◆ WHAT TO PRODUCE:
Reproduce, character for character, the entries from their opening line through the line with "Agenda – (281, 66)".

◆ MATERIAL PROVIDED:
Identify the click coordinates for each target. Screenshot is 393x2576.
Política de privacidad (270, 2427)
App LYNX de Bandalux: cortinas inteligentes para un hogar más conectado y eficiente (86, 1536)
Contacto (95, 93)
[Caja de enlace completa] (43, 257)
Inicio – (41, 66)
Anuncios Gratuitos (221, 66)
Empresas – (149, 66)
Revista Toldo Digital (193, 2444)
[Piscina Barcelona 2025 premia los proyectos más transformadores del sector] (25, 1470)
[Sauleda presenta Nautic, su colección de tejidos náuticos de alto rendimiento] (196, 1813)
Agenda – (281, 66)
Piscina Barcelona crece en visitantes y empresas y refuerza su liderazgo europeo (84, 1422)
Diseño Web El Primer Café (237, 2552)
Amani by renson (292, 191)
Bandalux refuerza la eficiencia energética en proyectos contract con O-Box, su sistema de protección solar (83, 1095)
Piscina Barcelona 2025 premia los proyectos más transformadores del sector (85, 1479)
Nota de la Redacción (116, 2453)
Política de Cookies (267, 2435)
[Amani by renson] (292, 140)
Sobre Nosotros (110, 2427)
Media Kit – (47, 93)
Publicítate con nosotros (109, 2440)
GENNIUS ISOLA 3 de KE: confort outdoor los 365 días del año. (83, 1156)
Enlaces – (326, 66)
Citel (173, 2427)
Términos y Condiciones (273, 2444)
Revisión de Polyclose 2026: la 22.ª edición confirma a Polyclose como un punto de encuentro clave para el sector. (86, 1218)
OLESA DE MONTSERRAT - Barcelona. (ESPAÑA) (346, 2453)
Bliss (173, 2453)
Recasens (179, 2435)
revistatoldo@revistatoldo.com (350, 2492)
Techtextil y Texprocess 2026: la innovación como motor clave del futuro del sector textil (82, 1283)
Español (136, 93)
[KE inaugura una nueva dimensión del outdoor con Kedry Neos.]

◆ SOLUTION TO THE PROBLEM:
Identify the click coordinates for each target. Screenshot is 393x2576.
Política de privacidad (270, 2427)
App LYNX de Bandalux: cortinas inteligentes para un hogar más conectado y eficiente (86, 1536)
Contacto (95, 93)
[Caja de enlace completa] (43, 257)
Inicio – (41, 66)
Anuncios Gratuitos (221, 66)
Empresas – (149, 66)
Revista Toldo Digital (193, 2444)
[Piscina Barcelona 2025 premia los proyectos más transformadores del sector] (25, 1470)
[Sauleda presenta Nautic, su colección de tejidos náuticos de alto rendimiento] (196, 1813)
Agenda – (281, 66)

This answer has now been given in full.